Collected data –

- - -

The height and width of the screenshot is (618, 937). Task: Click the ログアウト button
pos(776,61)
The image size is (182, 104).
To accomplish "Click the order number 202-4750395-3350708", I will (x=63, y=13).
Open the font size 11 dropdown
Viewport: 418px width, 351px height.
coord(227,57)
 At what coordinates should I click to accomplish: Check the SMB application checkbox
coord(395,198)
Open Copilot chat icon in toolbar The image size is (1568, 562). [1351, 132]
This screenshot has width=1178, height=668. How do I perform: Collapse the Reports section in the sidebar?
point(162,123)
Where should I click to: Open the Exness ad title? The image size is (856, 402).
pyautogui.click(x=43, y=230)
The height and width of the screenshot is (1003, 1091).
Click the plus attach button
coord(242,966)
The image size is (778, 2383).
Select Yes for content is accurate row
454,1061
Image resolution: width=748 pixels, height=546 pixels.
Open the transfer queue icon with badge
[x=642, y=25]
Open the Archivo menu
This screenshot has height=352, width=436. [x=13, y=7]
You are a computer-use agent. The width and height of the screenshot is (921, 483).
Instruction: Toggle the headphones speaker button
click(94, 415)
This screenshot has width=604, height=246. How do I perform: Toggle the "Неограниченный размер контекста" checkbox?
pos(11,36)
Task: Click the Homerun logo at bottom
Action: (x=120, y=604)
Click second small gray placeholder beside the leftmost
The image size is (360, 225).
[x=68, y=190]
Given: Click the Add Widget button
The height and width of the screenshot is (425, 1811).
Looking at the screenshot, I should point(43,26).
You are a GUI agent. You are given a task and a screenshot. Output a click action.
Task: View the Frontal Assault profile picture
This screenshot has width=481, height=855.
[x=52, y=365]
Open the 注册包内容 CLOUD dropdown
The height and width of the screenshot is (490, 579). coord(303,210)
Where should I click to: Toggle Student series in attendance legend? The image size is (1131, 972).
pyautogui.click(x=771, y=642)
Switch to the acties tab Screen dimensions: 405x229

- - -

Assignment – Set down, exactly as they stand above, the lines starting with the line with "Click the plus attach button" and going on through the line with "Given: Click the Add Widget button", and no others.

Result –
Click the plus attach button
coord(242,966)
The image size is (778, 2383).
Select Yes for content is accurate row
454,1061
Image resolution: width=748 pixels, height=546 pixels.
Open the transfer queue icon with badge
[x=642, y=25]
Open the Archivo menu
This screenshot has height=352, width=436. [x=13, y=7]
You are a computer-use agent. The width and height of the screenshot is (921, 483).
Instruction: Toggle the headphones speaker button
click(94, 415)
This screenshot has width=604, height=246. How do I perform: Toggle the "Неограниченный размер контекста" checkbox?
pos(11,36)
Task: Click the Homerun logo at bottom
Action: (x=120, y=604)
Click second small gray placeholder beside the leftmost
The image size is (360, 225).
[x=68, y=190]
Given: Click the Add Widget button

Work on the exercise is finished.